I love Matthew Perry even though he is a fat bastard now with no chin. I even watched that awful tv show he did with the guy from West Wing – you know, the one who is married to the mom from Malcolm in the Middle? I watched at least three intelligence insulting episodes, just because Perry is good. Even when the material isn’t.

But he didn’t rise above this one. Kevin Pollack steals every scene he is in and the Mary Steenburgen stuff, painfully awful.

If you see this out somewhere, run away. Far away.


So we watched another widow movie entitled Smart People with Dennis Quaid, Sarah Jessica Parker, that girl from Juno and Thomas Haden Church. I really don’t know why I like widowed people movies so much – the comedy ones in particular. Perhaps it is because I equate my experience as a dramedy rather than a Lifetime Movie for Women. I had as many up and really surreal and satirical moments as I did sad grief-drenched ones. Read Full Article


I lured my husband into watching an uber long film about one of the many possible scenarios for the tragic long affair which put author Jane Austen off the idea of marriage. As if the early 19th century views of women as chattel and marriage as a financial arrangement wouldn’t have done that without any help from a failed romance.

Having watched Pride and Prejudice not long ago, I have to say that Austen is not for those who prefer mono-syllabic dialogue or characters who, when they insist on speaking in sentences, do so using very small words. Austen makes my brain hurt. It’s like an episode of Gilmour Girls with better diction, grammar and word usage.

One thing that struck me over and over again during the movie was how much it sucked to be a woman. The only thing we were good for was marriage and then motherhood. In fact Jane’s reverend father practically begins the film with a lecture to his congregation on the virtues of a stupid woman because being clever will bring all women to misery.
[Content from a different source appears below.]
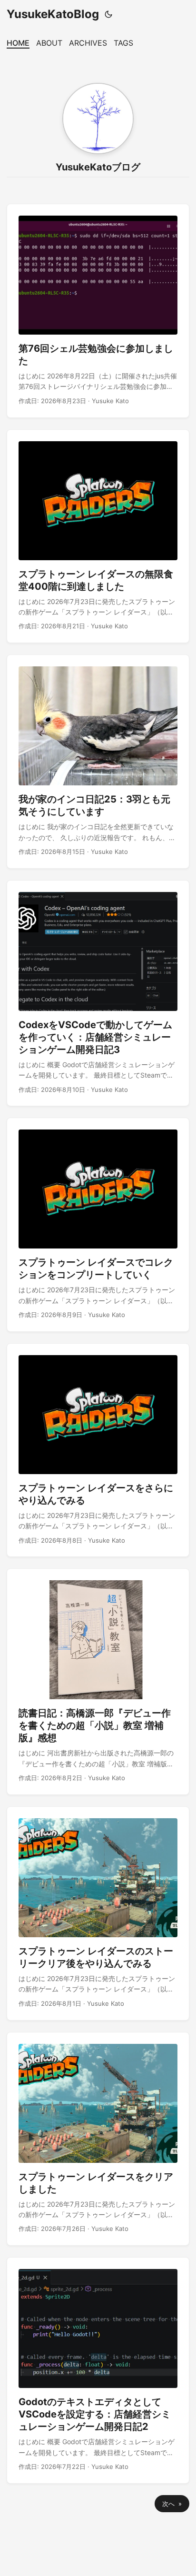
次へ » (172, 2503)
In the course of the story Jane, whose prospects are portrayed as poor despite the fact that at least three men are panting after her, falls in love with a young man who is dependent on his uncle for university and eventual career. Since the young man’s mother had married for love, he is their only financial assistance and hope. Farming out one’s children to wealthy, childless relatives was a common practice. I wonder why that stopped?

Jane and the young man are eventually forced to run off, which is scandalous for her, but she decides in the end not to marry her love because his family depends on him and she can’t live with their ruin and her own too.

As I thought about it, I realized if the social structure of that time had survived my dad would have had three daughters to marry off and one son who wouldn’t have been able to hold on to any inheritance he was left. My younger sisters were pretty and complacent and wouldn’t have posed much of a challenge, but I would have ended up a dependent old maiden auntie.

Rob though would have simply forged a trail of his own. All that handymanlyness he possesses would never have saddled him with the onerous task of sucking up for his keep.

This made me wonder about Jane’s young suitor. He had a new world to flee to and start again, but he let her convince him to stay within the confines of a social system which was designed to assess people monetarily and cage them within polite expectations of family, neighbors and community at large. How sad.

She at least was able, mostly due to her modest gentry origins, to maintain her freedom and pursue her writing, but what about women who hadn’t “talent” or tolerant family? What happened to them?

It was, as I mentioned earlier, a long movie with ear grinding dialogue and unless you enjoy pondering the larger questions of sexism and societal impositions on personal choices, it is a movie better left alone.